Tuesday, February 27, 2018

Sword of Sorcery #4



Fantasy February and Magical March!
Tie-ins
Sword of Sorcery #4

 
A blind buy nets a Crapbox favorite

In my own defense, the wording is so small that I didn’t see it.

There, in the bottom right. See it? Above the words “The Cloud of Hate!”, a story title that should have given it away. It didn’t because great titles are overused. I still should have noticed. Or looked closer at the words above it.

“Fafhrd & The Mouser battle..”

Oh, yes! This is a comic tale torn from the world of Nehwon, set in the great city of Lankhmar, a place its author Fritz Leiber describes as... crouching at the silty mouth of the River Hlal in a secure corner between the grain fields, the Great Salt Marsh, and the Inner Sea is the massive-walled and mazy-alleyed metropolis of Lankhmar, thick with thieves and shaven priests, lean-framed magicians and fat-bellied merchants—Lankhmar the Imperishable, the City of the Black Toga.

A city of vile villains and larger than life heroes, none more notable than the massive red-haired Northern barbarian Fafhrd and his companion the failed hedge-wizard but nimble rogue Mouser. Fafhrd and the Gray Mouser (the rogue’s clothing color of choice) were created by Leiber in 1939 and shared adventures in seven books that were published over the next fifty years, culminating in the book The Knight and the Knave of Swords in 1988.

(Dataset records)
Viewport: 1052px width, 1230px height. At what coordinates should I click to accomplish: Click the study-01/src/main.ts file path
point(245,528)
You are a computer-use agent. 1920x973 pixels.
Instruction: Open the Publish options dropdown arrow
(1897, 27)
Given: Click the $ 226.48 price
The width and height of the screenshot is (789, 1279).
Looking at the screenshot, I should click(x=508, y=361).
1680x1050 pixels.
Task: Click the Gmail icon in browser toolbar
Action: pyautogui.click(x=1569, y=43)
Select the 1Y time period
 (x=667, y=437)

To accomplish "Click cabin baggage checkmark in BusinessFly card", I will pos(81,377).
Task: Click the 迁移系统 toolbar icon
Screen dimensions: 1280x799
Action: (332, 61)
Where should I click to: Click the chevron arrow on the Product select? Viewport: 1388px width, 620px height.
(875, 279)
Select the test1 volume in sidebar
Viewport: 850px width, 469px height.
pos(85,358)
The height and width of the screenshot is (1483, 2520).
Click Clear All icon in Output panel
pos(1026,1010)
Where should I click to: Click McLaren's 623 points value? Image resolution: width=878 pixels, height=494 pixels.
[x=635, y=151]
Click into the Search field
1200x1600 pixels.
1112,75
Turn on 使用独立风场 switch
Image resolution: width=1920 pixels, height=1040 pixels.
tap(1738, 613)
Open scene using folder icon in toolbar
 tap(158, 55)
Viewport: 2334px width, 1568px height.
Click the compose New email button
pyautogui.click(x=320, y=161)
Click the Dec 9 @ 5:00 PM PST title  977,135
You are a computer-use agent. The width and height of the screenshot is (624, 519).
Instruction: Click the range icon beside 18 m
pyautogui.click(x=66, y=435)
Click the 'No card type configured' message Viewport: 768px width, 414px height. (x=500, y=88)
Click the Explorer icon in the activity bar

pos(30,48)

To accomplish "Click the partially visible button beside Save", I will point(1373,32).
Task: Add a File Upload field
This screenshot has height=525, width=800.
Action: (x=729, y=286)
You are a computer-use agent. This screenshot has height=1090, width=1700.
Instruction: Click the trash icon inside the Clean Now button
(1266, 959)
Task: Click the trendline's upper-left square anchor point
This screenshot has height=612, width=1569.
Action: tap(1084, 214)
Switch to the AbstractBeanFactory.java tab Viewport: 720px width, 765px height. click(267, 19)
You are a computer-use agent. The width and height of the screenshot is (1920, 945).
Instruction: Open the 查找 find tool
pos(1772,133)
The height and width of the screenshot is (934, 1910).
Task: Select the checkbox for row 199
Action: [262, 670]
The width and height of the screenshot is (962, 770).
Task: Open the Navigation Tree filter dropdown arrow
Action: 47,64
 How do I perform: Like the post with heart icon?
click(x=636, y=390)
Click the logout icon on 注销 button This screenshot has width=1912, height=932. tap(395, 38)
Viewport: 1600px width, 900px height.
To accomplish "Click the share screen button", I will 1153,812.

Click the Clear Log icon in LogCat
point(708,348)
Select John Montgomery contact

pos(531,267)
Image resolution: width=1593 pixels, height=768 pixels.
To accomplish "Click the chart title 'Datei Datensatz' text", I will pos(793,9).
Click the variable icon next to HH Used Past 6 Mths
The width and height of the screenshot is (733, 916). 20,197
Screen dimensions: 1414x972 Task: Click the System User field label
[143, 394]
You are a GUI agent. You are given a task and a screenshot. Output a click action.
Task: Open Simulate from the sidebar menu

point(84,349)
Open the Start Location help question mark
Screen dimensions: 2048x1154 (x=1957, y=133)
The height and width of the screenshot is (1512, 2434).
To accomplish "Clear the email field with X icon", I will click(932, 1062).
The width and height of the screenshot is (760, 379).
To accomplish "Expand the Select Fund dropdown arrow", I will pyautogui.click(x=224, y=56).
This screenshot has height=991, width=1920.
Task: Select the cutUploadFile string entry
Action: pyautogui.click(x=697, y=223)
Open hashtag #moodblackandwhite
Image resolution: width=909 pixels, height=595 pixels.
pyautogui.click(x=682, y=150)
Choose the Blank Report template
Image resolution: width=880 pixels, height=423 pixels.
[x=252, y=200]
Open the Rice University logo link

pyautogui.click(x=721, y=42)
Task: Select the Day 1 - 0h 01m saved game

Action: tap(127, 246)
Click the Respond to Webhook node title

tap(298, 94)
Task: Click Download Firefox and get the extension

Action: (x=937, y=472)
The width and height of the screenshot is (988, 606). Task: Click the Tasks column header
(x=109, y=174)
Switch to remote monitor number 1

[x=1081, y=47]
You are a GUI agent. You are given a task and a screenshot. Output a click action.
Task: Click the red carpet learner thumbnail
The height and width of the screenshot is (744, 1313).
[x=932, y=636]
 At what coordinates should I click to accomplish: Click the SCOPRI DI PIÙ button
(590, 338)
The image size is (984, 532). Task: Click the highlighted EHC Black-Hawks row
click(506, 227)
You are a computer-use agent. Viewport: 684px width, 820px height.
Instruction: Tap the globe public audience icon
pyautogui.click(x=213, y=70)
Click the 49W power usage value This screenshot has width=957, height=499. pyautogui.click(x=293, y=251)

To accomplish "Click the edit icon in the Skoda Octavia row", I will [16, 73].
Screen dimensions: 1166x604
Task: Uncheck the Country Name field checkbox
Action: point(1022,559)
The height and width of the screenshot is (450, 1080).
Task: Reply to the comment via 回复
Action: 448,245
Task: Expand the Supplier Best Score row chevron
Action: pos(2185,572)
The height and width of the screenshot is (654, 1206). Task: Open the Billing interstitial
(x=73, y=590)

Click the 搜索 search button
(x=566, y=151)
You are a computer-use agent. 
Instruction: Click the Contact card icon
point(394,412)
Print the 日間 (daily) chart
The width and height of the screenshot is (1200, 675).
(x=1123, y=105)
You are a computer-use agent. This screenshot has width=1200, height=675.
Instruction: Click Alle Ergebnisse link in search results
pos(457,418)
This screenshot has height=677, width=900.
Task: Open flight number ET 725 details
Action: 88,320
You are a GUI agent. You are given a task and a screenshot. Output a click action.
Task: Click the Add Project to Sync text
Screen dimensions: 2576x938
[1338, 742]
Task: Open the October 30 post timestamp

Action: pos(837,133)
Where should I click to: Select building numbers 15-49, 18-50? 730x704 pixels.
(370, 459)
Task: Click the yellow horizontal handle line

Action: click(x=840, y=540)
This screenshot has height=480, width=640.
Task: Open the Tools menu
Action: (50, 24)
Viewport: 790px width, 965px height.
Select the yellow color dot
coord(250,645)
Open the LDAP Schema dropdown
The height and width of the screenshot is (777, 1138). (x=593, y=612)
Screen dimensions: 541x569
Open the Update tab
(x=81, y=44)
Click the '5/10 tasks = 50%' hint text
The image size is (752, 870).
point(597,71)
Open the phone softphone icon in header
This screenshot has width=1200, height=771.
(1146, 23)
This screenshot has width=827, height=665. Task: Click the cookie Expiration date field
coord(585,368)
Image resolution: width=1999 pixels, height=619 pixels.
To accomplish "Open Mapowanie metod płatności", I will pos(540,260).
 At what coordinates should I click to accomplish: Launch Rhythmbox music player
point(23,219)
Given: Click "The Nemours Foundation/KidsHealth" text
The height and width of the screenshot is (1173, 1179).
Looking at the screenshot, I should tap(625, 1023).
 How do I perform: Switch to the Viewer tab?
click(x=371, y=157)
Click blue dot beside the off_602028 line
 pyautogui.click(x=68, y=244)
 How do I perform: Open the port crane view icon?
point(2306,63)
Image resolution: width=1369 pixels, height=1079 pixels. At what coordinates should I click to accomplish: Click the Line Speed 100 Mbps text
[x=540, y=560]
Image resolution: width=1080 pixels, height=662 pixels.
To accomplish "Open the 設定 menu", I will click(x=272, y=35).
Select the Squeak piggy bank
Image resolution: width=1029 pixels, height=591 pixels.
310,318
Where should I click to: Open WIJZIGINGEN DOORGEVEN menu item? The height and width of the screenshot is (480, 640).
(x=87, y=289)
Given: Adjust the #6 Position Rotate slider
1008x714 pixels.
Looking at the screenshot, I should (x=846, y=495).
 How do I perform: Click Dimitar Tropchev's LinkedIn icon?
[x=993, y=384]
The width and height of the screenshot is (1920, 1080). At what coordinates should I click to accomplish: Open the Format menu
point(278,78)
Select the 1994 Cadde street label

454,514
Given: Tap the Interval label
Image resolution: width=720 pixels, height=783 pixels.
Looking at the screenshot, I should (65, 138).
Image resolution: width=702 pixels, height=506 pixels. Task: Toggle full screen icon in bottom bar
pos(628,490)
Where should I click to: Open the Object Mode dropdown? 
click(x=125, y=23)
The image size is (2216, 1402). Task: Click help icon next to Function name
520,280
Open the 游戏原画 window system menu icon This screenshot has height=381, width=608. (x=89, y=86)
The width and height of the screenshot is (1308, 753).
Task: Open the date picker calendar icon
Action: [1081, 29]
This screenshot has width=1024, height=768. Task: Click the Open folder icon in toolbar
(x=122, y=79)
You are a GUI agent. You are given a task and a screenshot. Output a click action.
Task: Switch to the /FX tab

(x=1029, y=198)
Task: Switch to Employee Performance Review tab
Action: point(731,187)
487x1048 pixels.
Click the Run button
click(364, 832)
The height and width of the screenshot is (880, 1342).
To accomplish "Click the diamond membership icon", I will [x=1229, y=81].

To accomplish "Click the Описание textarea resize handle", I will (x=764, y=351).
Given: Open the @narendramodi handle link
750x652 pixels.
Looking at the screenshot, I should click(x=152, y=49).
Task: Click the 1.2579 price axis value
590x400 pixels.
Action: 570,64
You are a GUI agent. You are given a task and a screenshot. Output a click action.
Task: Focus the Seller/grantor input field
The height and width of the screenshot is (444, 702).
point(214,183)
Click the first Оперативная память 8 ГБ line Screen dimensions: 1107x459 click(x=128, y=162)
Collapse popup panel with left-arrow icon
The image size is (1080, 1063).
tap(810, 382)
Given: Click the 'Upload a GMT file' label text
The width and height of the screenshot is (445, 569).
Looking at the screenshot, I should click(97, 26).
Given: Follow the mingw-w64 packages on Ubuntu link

## WORK INSTRUCTIONS:
**1)** Can you return, word for word, the stretch of the Sword of Sorcery post from "There, in the" through "the Black Toga."?
**2)** Could you retype, unchanged, the stretch of the listing from the line containing "Where should I click to: Click the" through the line containing "Switch to the AbstractBeanFactory.java", with both of those lines included?

## THE RESULTS:
**1)**
There, in the bottom right. See it? Above the words “The Cloud of Hate!”, a story title that should have given it away. It didn’t because great titles are overused. I still should have noticed. Or looked closer at the words above it.

“Fafhrd & The Mouser battle..”

Oh, yes! This is a comic tale torn from the world of Nehwon, set in the great city of Lankhmar, a place its author Fritz Leiber describes as... crouching at the silty mouth of the River Hlal in a secure corner between the grain fields, the Great Salt Marsh, and the Inner Sea is the massive-walled and mazy-alleyed metropolis of Lankhmar, thick with thieves and shaven priests, lean-framed magicians and fat-bellied merchants—Lankhmar the Imperishable, the City of the Black Toga.

**2)**
Where should I click to: Click the chevron arrow on the Product select? Viewport: 1388px width, 620px height.
(875, 279)
Select the test1 volume in sidebar
Viewport: 850px width, 469px height.
pos(85,358)
The height and width of the screenshot is (1483, 2520).
Click Clear All icon in Output panel
pos(1026,1010)
Where should I click to: Click McLaren's 623 points value? Image resolution: width=878 pixels, height=494 pixels.
[x=635, y=151]
Click into the Search field
1200x1600 pixels.
1112,75
Turn on 使用独立风场 switch
Image resolution: width=1920 pixels, height=1040 pixels.
tap(1738, 613)
Open scene using folder icon in toolbar
 tap(158, 55)
Viewport: 2334px width, 1568px height.
Click the compose New email button
pyautogui.click(x=320, y=161)
Click the Dec 9 @ 5:00 PM PST title  977,135
You are a computer-use agent. The width and height of the screenshot is (624, 519).
Instruction: Click the range icon beside 18 m
pyautogui.click(x=66, y=435)
Click the 'No card type configured' message Viewport: 768px width, 414px height. (x=500, y=88)
Click the Explorer icon in the activity bar

pos(30,48)

To accomplish "Click the partially visible button beside Save", I will point(1373,32).
Task: Add a File Upload field
This screenshot has height=525, width=800.
Action: (x=729, y=286)
You are a computer-use agent. This screenshot has height=1090, width=1700.
Instruction: Click the trash icon inside the Clean Now button
(1266, 959)
Task: Click the trendline's upper-left square anchor point
This screenshot has height=612, width=1569.
Action: tap(1084, 214)
Switch to the AbstractBeanFactory.java tab Viewport: 720px width, 765px height. click(267, 19)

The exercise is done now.